We begin with the necessary imports. Note, that you will have to install the package scikit-optimize to run this notebook.
# Package installation for this notebook
%pip install scikit-optimize
import numpy as np
from laboneq.contrib.example_helpers.generate_device_setup import (
generate_device_setup_qubits,
)
from laboneq.contrib.example_helpers.randomized_benchmarking_helper import (
clifford_parametrized,
generate_play_rb_pulses,
make_pauli_gate_map,
)
from laboneq.simple import *
from skopt import Optimizer
Device Setup and Session¶
We prepare both the device setup and session objects needed to run the experiment.

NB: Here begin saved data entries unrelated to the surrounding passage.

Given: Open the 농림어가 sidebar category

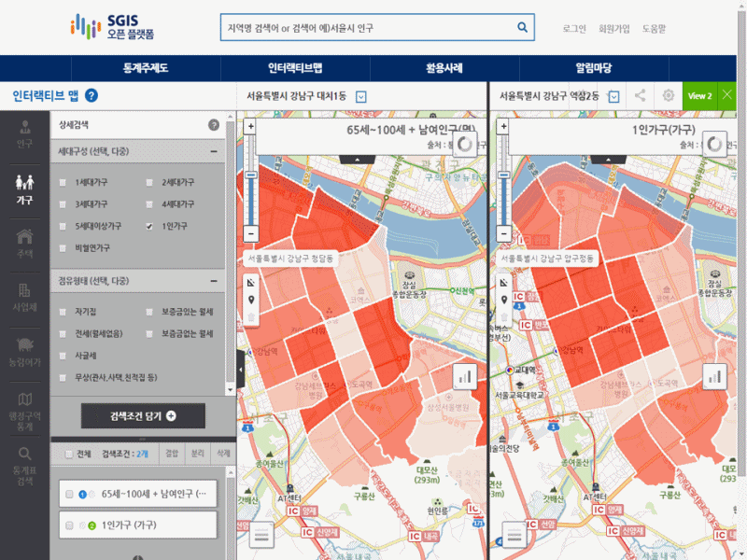Looking at the screenshot, I should 24,349.
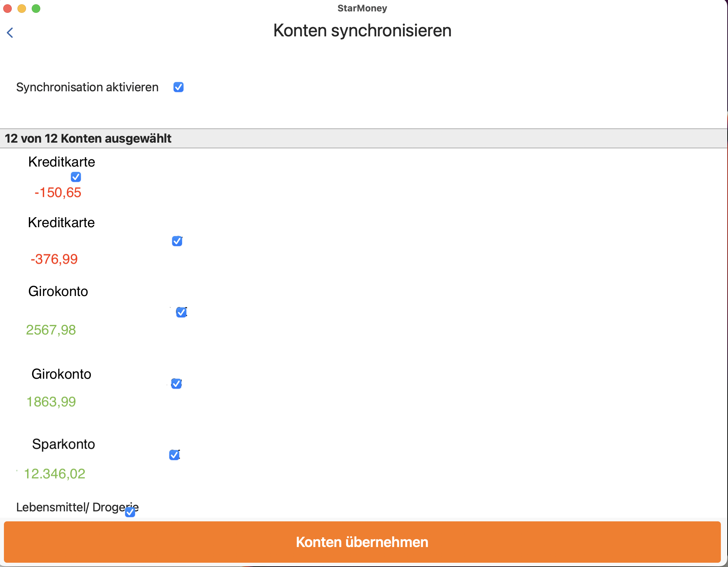The height and width of the screenshot is (567, 728).
Task: Click the Kreditkarte label above -150,65
Action: (61, 162)
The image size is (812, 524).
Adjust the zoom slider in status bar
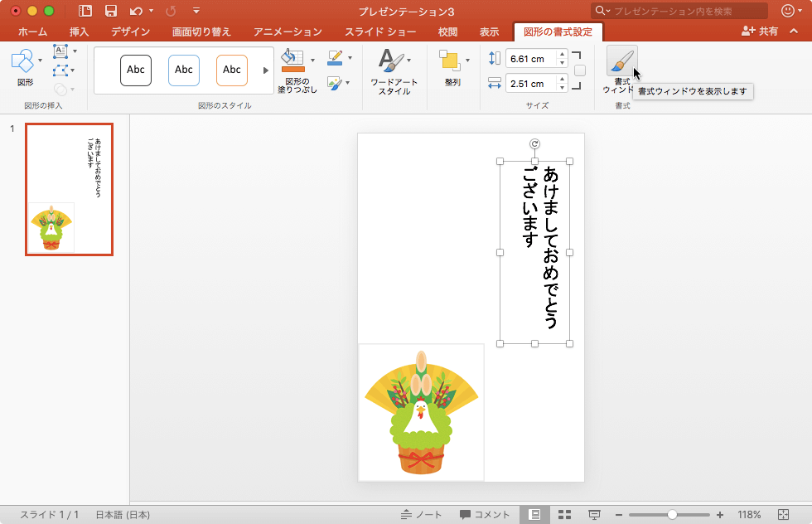(671, 513)
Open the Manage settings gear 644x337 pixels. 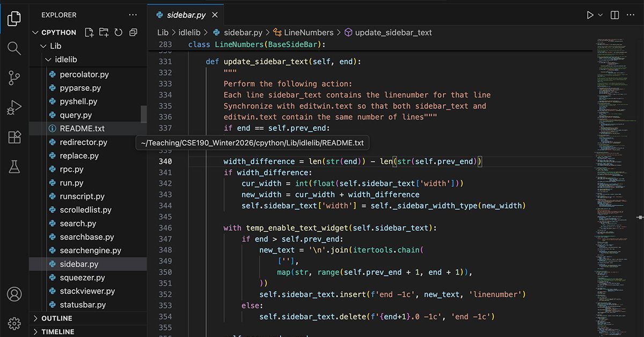click(x=14, y=323)
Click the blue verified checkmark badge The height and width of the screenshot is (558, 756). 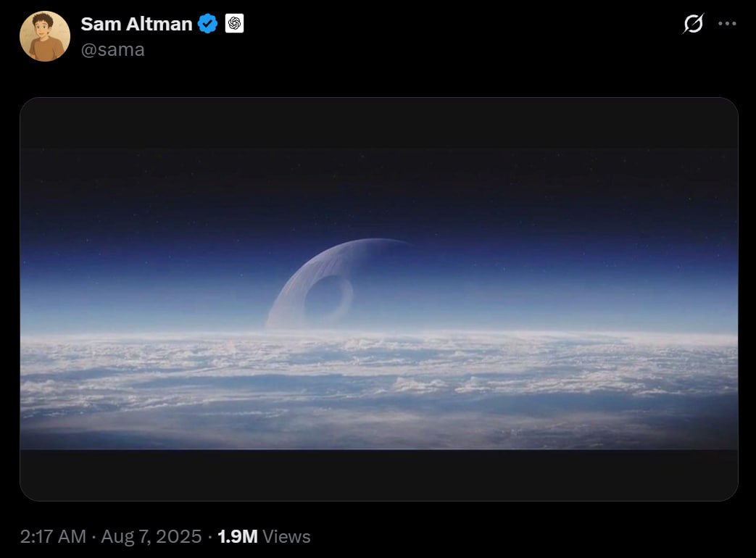tap(208, 24)

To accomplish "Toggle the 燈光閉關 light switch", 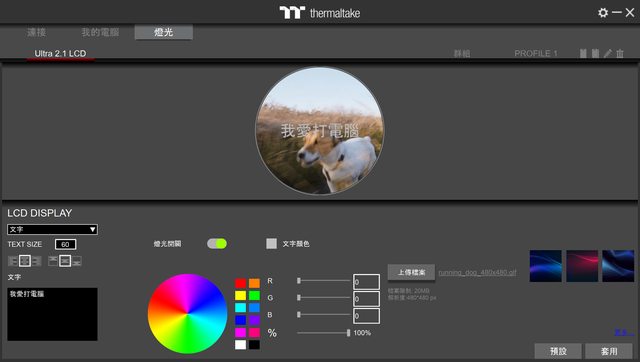I will click(x=217, y=244).
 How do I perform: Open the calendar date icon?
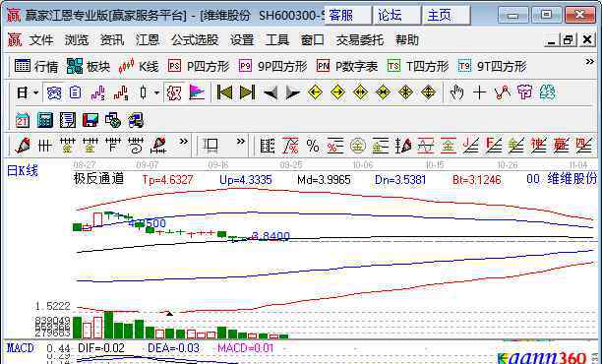point(23,120)

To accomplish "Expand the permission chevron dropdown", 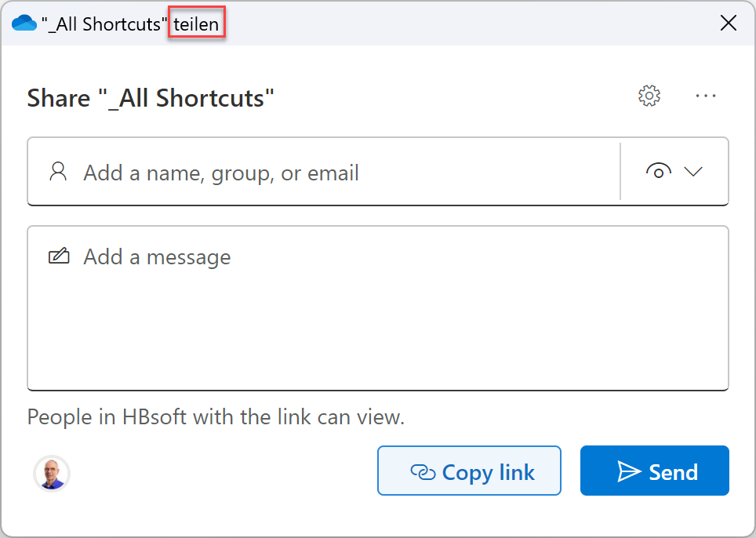I will click(x=693, y=172).
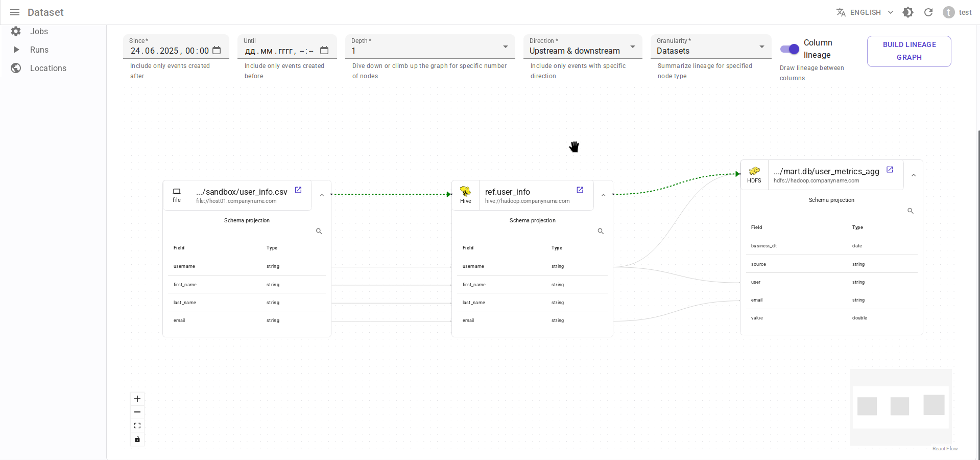The width and height of the screenshot is (980, 460).
Task: Toggle graph interactivity lock
Action: pyautogui.click(x=137, y=439)
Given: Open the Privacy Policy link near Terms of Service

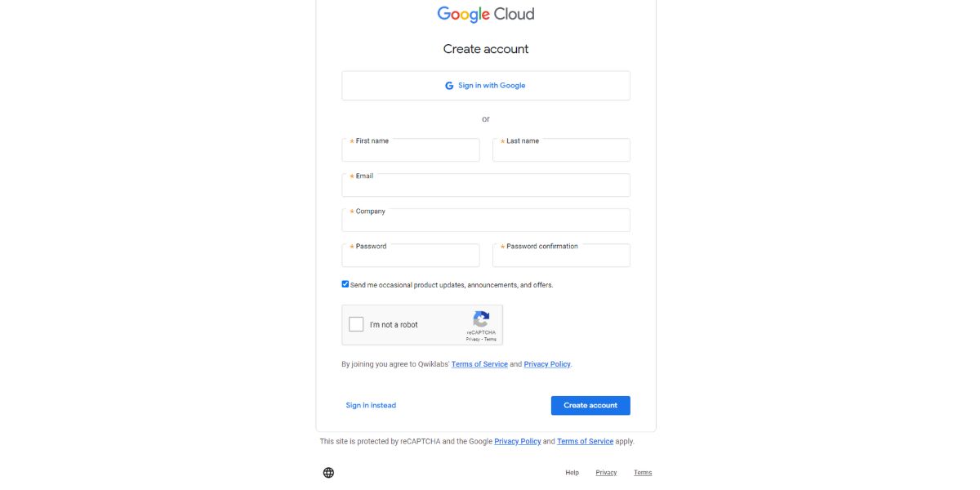Looking at the screenshot, I should pyautogui.click(x=547, y=363).
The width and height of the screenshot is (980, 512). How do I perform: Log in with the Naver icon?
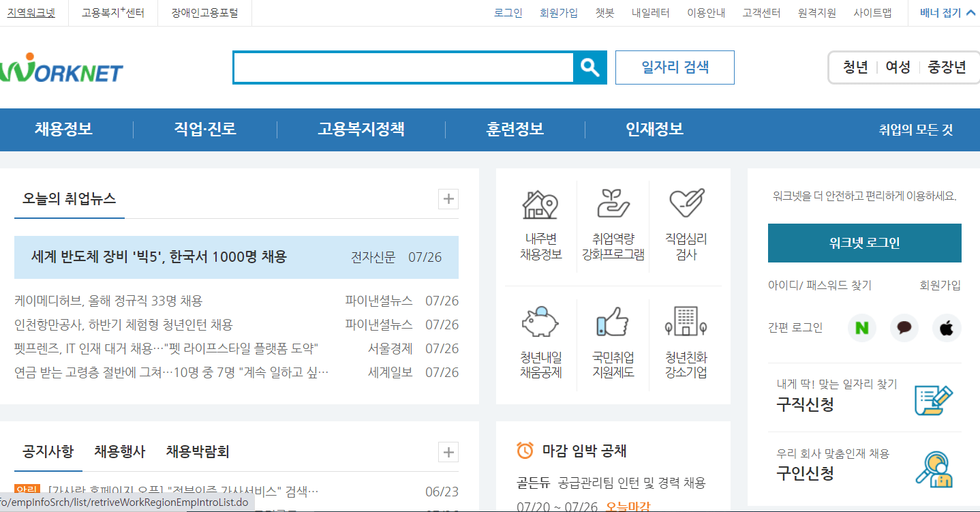(x=861, y=328)
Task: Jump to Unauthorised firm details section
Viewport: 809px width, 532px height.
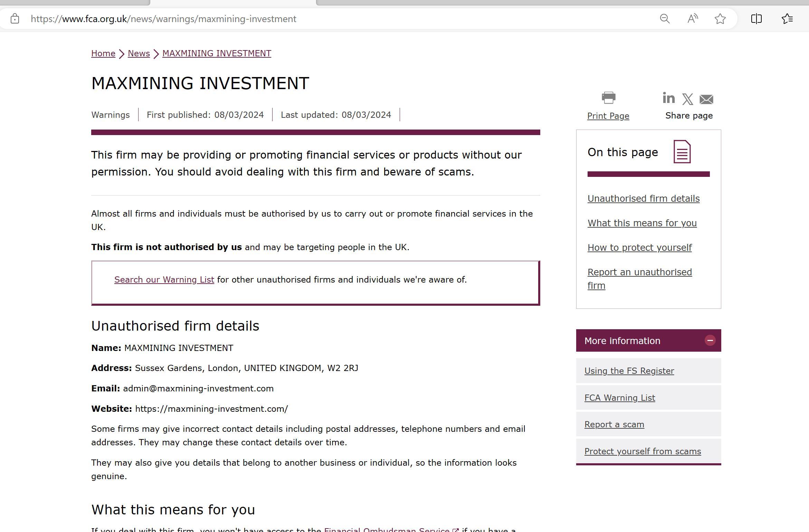Action: coord(643,199)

# specify the number of qubits you want to use
number_of_qubits = 2
# generate the device setup and the qubit objects using a helper function
device_setup, qubits = generate_device_setup_qubits(
number_qubits=number_of_qubits,
shfqc=[
{
"serial": "DEV12001",
"zsync": 1,
"number_of_channels": 6,
"readout_multiplex": 6,
"options": None,
}
],
include_flux_lines=False,
server_host="localhost",
setup_name=f"my_{number_of_qubits}_fixed_qubit_setup",
)
q0 = qubits[0]
# use emulation mode - no connection to instruments
use_emulation = True
# create and connect to a LabOne Q session
session = Session(device_setup)
session.connect(do_emulation=use_emulation)
Preparation¶
We define readout pulse and integration kernel as well as the mapping of the quantum gates used to construct the RB sequence from. We furthermore note the following
The Clifford gates used for randomized benchmarking are defined in terms of
$\left\{\hat{I}, \hat{X}, \hat{Y},\hat{X}^{1/2}, \hat{Y}^{1/2}, \hat{X}^{-1/2}, \hat{Y}^{-1/2}\right\}$.
We will come back at them later, when defining which pulses to optimize.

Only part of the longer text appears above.